TASK TO CARRY OUT: Reproduce precisely the lines between the start of the data below and the line with "The image size is (587, 330).", both included.

AVAILABLE DATA:

'''

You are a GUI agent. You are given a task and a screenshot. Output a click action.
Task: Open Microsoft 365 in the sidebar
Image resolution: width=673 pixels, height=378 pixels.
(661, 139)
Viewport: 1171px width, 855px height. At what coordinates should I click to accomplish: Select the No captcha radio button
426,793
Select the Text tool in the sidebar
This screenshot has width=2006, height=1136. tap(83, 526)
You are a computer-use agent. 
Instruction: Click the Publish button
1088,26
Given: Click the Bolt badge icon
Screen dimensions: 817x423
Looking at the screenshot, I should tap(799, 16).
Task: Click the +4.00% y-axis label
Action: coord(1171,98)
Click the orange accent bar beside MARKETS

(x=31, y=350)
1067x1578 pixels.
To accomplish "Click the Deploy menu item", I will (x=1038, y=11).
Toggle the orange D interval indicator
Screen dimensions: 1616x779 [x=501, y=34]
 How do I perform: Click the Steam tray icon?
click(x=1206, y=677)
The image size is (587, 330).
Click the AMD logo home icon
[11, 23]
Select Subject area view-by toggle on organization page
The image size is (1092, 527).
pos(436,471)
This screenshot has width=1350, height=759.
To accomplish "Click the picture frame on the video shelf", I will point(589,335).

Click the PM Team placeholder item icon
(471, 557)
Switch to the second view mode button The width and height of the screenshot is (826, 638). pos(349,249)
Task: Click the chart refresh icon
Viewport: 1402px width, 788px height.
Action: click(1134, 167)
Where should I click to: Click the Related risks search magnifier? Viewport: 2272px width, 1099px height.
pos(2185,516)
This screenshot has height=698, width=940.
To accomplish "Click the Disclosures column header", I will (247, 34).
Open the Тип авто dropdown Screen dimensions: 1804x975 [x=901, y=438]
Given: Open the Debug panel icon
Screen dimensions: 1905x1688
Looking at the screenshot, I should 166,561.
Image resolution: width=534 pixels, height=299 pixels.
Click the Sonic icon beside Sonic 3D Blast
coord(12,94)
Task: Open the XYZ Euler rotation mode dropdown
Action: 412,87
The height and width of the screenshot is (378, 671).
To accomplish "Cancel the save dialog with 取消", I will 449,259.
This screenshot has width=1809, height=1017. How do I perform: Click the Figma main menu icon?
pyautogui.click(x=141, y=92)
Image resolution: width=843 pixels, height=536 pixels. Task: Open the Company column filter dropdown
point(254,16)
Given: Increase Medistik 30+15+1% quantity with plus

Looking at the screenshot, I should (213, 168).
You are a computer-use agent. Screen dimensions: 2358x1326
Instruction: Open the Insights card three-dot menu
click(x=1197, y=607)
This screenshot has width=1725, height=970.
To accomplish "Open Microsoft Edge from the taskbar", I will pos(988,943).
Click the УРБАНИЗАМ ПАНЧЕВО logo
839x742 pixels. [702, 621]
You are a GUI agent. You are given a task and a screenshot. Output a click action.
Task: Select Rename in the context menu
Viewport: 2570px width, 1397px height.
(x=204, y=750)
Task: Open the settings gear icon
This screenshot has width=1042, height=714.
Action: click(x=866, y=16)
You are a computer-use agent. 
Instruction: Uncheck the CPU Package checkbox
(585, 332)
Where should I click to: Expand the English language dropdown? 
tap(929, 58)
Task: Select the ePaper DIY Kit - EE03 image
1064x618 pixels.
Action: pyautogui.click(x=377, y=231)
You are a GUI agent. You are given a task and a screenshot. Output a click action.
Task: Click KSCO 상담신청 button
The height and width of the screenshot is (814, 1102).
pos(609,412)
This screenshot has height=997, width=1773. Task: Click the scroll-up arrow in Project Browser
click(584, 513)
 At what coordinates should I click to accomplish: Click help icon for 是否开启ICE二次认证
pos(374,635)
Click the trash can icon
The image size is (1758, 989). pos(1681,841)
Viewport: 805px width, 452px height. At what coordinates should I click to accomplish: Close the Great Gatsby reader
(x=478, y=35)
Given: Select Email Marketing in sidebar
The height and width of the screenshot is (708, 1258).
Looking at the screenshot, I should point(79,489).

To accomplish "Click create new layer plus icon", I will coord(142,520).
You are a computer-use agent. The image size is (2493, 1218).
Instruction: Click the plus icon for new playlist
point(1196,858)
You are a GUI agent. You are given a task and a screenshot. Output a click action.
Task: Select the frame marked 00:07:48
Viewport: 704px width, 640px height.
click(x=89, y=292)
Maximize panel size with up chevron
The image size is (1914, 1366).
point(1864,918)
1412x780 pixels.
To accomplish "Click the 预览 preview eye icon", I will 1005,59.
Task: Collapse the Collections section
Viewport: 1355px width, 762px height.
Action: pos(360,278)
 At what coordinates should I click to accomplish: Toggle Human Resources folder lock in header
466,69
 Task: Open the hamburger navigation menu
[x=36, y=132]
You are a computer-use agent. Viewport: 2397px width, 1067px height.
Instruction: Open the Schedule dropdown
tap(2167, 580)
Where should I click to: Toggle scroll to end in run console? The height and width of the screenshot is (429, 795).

'''

OUTPUT OF THE TASK:
You are a GUI agent. You are given a task and a screenshot. Output a click action.
Task: Open Microsoft 365 in the sidebar
Image resolution: width=673 pixels, height=378 pixels.
(661, 139)
Viewport: 1171px width, 855px height. At what coordinates should I click to accomplish: Select the No captcha radio button
426,793
Select the Text tool in the sidebar
This screenshot has width=2006, height=1136. tap(83, 526)
You are a computer-use agent. 
Instruction: Click the Publish button
1088,26
Given: Click the Bolt badge icon
Screen dimensions: 817x423
Looking at the screenshot, I should tap(799, 16).
Task: Click the +4.00% y-axis label
Action: coord(1171,98)
Click the orange accent bar beside MARKETS

(x=31, y=350)
1067x1578 pixels.
To accomplish "Click the Deploy menu item", I will (x=1038, y=11).
Toggle the orange D interval indicator
Screen dimensions: 1616x779 [x=501, y=34]
 How do I perform: Click the Steam tray icon?
click(x=1206, y=677)
The image size is (587, 330).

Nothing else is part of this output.